Harris, K. D., Groh, J. M., DiCarlo, J., Fries, P., Kaschube, M., Laurent, G., et al. (2019). Functional properties of circuits, cellular populations, and areas. In W. Singer, T. J. Seijnowski, & P. Rakic (Eds.), The neocortex (pp. 223-272). Cambridge: MIT Press.


Cite as: https://hdl.handle.net/21.11116/0000-0006-4245-2
Abstract
A central goal of systems neuroscience is to understand how the brain represents and processes information to guide behavior (broadly defined as encompassing perception, cognition, and observable outcomes of those mental states through action). These concepts have been central to research in this field for at least sixty years, and research efforts have taken a variety of approaches. At this Forum, our discussions focused on what is meant by “functional” and “inter-areal,” what new concepts have emerged over the last several decades, and how we need to update and refresh these concepts and approaches for the coming decade.
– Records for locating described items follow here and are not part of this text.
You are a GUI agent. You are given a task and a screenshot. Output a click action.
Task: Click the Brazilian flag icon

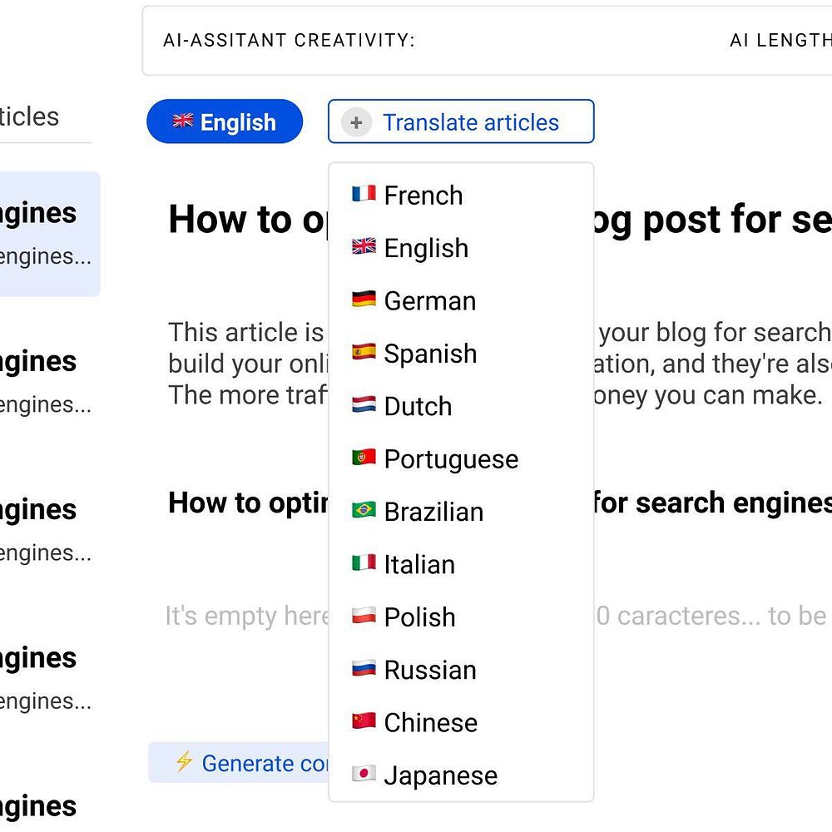point(364,511)
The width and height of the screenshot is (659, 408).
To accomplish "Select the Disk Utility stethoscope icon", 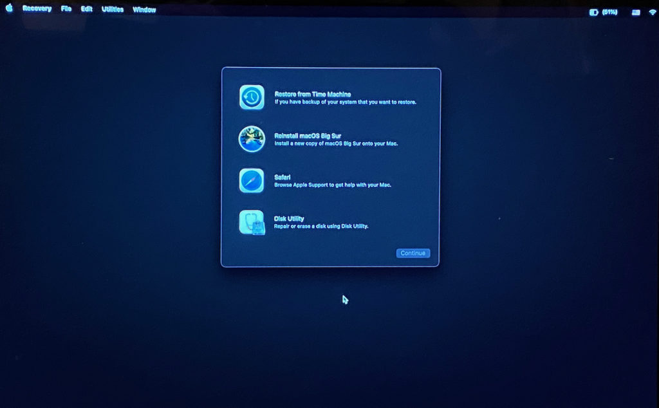I will point(252,223).
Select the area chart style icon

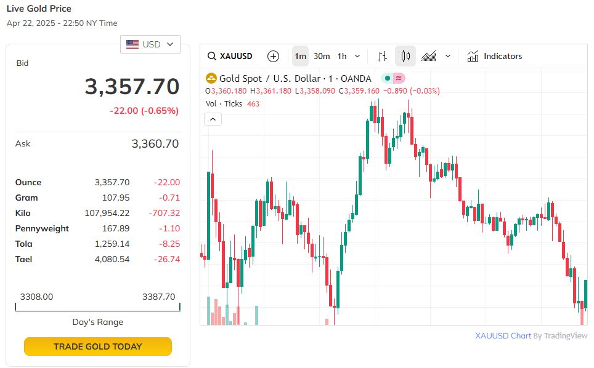[x=429, y=56]
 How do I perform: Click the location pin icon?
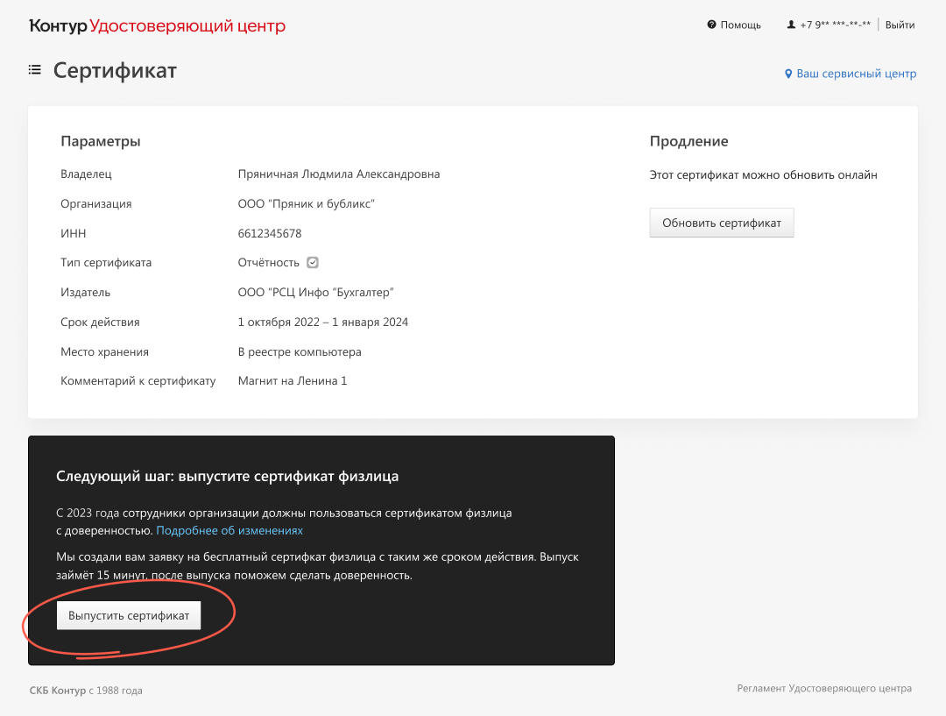click(788, 74)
In this chapter, we consider some of the historical conceptual frameworks that have shaped consideration of neural coding and brain function, with an eye toward what aspects have held up well, what aspects need to be revised, and what new concepts may foster future work.
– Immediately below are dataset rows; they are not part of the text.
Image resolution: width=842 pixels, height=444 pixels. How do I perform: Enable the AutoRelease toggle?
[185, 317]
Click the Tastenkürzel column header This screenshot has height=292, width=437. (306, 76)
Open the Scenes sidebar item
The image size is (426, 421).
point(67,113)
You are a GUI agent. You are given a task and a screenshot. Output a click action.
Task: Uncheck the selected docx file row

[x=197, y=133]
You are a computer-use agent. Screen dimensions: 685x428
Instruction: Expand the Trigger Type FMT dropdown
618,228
Conceptual frameworks need to be revised periodically lest they become counter­productive and actually blind us to the significance of novel discoveries. Take, for example, hippocampal place cells: their accidental discovery led to the generation of new conceptual frameworks linking phenomena (e.g., memory, spatial navigation, and sleep) that previously seemed disparate, revealing unimagined mechanistic connections. Progress in scientific understanding requires an iterative loop from experiment to model/theory and back. Without such periodic reassessment, fields of scientific inquiry risk becoming bogged down by the propagation of outdated frameworks, often across multiple generations of researchers. This not only limits the impact of the truly new and unexpected, it hinders the pace of progress.